Let's change one thing at a time, thus please keep both -Xaggressive and -Xtune:virtualized

dblinn commented 2 years ago

@mpirvu makes sense. I have collected the logs and uploaded them to you through a separate channel again. The timings for this run were pretty all over the fast with performance sometimes fairly fast (51 seconds) and sometimes quite slow (115 seconds).

mpirvu commented 2 years ago

I looked at the new verbose logs and I don't see any improvement: there are quite a few methods that spend a large amount of time (500-600 sec) in profiling mode.
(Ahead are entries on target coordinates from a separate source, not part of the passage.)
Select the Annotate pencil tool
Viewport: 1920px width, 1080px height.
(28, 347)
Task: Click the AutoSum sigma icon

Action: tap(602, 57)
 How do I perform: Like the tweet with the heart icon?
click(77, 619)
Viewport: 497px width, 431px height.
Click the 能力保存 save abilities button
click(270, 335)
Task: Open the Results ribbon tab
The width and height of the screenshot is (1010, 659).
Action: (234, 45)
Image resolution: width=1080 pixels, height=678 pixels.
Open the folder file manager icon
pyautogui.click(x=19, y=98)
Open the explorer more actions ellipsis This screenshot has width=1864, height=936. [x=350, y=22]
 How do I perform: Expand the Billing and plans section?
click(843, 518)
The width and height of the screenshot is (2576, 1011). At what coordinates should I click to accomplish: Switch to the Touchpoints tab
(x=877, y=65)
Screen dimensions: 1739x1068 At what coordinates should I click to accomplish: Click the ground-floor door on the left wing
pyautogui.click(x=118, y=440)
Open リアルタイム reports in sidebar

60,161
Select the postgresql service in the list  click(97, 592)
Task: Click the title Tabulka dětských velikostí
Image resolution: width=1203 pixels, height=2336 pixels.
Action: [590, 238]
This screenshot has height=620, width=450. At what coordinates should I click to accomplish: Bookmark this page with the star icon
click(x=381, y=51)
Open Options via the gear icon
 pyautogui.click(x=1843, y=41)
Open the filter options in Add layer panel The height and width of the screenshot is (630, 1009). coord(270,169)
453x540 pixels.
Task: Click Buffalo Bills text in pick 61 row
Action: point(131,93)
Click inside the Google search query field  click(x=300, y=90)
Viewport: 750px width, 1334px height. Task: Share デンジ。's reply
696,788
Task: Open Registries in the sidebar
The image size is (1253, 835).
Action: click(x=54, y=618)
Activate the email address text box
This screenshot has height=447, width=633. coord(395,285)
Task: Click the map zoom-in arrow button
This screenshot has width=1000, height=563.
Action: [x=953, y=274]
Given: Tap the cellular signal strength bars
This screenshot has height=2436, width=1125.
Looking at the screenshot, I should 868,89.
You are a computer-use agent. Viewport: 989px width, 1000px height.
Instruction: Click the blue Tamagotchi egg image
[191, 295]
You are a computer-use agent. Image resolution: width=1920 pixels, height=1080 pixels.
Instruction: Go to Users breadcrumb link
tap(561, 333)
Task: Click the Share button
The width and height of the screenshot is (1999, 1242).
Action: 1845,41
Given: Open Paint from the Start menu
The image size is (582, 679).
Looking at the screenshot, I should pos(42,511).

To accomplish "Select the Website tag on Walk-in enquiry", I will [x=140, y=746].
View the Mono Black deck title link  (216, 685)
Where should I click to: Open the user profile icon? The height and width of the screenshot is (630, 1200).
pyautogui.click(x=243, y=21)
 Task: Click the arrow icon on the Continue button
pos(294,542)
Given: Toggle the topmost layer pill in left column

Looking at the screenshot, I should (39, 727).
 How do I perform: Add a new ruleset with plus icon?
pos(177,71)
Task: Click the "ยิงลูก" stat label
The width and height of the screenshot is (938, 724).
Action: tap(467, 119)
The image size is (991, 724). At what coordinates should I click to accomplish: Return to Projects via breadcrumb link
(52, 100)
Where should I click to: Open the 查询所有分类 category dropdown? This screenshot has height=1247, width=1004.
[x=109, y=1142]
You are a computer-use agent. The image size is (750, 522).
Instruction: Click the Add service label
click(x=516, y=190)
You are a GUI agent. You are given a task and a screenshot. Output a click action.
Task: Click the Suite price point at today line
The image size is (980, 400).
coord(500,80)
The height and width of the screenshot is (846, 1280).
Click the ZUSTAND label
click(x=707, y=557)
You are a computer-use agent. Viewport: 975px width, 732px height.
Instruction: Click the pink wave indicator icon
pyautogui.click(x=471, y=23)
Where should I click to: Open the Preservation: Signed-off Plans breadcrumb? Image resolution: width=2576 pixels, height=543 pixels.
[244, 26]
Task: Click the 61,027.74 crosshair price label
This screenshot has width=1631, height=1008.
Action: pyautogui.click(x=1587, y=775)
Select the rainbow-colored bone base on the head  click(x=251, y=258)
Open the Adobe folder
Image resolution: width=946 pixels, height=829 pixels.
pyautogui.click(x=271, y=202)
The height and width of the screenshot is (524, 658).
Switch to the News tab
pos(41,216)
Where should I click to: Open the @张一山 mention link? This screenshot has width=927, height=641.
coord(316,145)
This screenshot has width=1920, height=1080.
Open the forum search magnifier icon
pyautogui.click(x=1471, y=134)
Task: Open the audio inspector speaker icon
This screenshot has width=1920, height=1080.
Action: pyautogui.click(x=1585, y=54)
One of them spends half an hour and that's a lot.

I have found an option to reduce the number of methods that perform profiling: bigAppThreshold=1. This says that, if the JVM loads more than 1 class, the application will be considered "big" and profiling will be done to a lesser degree, to avoid overhead. The default value is 2000 and frankly I find it hard to believe that the app consideredred here loads less than 2000 classes. Anyway, let's give this a try with: -Xjit:bigAppThreshold=1,verbose={compilePerformance} -Xaggressive -Xtune:virtualized

dblinn commented 2 years ago

OK thanks I'll give this a try.

dblinn commented 2 years ago

@mpirvu Sending you the logs separately once again. The timings for this run were all over the place. The first 1hour 40min seem more in line with the "slow" behavior and then the next hour or so I let it run after that it looks "fast".

mpirvu commented 2 years ago

For some reason the number of profiled compilations hasn't decreased at all. We are working on redefining what goes under -Xaggressive and we hope to have a build to try in a week or so.

dblinn commented 2 years ago

OK thank you @mpirvu . In the meantime my team and I are looking into removing the -Xaggressive and -Xtune:virtualized flags because the performance penalty we are seeing with either enabled is so high.

For our information, can you provide a bit more detail on why the large amount of time spent running profiled compilations is problematic to application performance? My understanding is that the time spent compiling methods is added to their execution time rather than being performed in the background, is that correct? Or is it done in the background, but any calls to the method made while that method is also being compiled have to wait until compilation is finished? Or does method compilation interact with method execution in some other way?